Give the listing again exactly, skipping any pictures it holds.

%%

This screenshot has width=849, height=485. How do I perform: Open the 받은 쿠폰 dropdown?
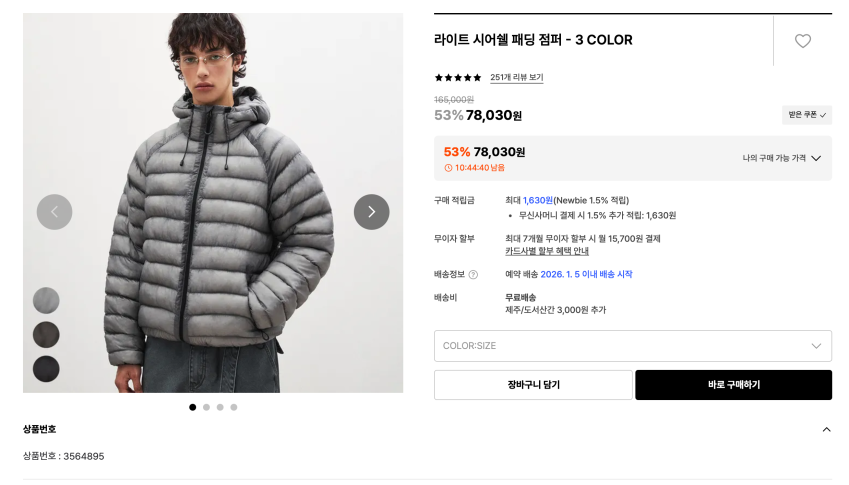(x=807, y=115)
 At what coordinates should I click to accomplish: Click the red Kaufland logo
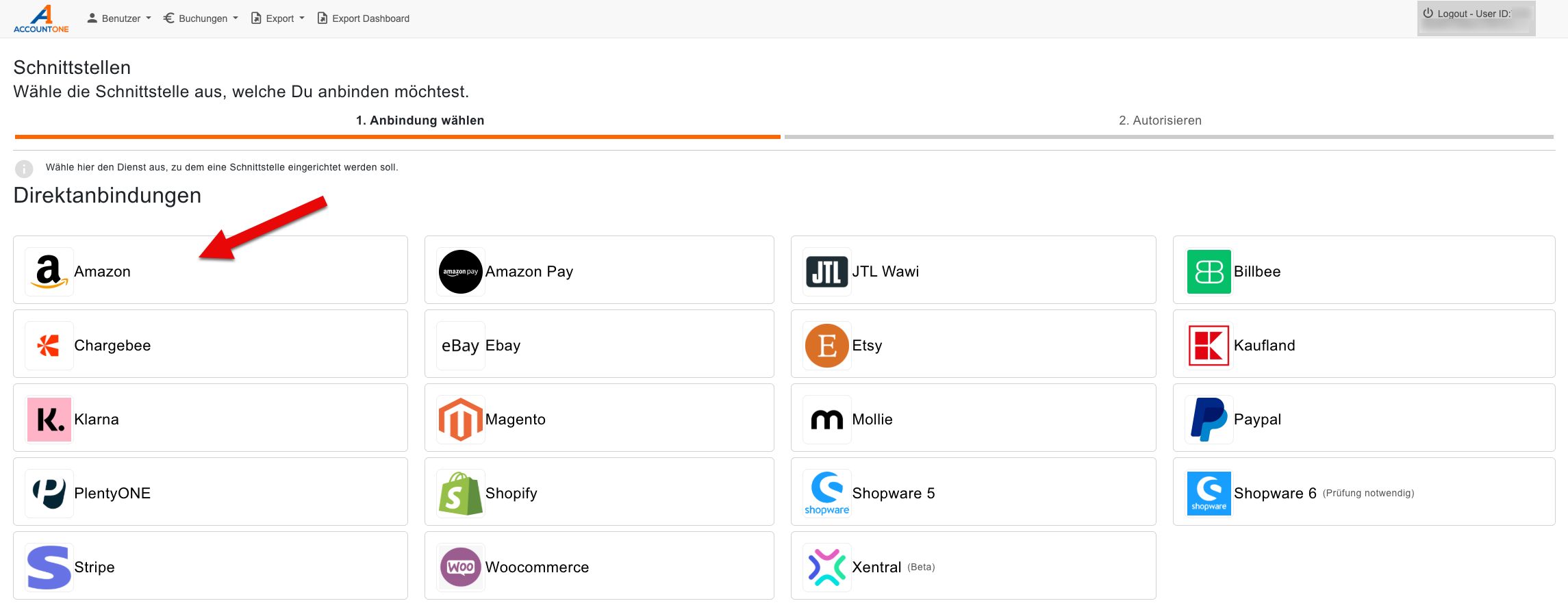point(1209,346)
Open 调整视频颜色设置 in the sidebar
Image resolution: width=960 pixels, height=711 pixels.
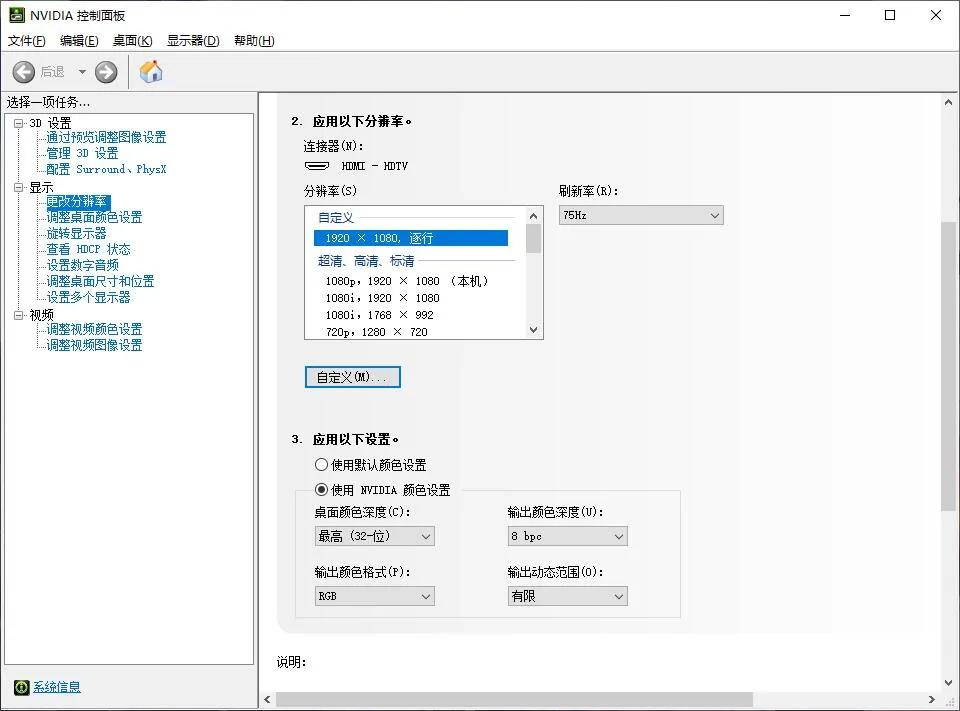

%%

- Your solution -
This screenshot has width=849, height=485. How do I perform: Open the 받은 쿠폰 dropdown?
(x=807, y=115)
 At what coordinates should I click to accomplish: Click the red Kaufland logo
point(1209,346)
Open 调整视频颜色设置 in the sidebar
Image resolution: width=960 pixels, height=711 pixels.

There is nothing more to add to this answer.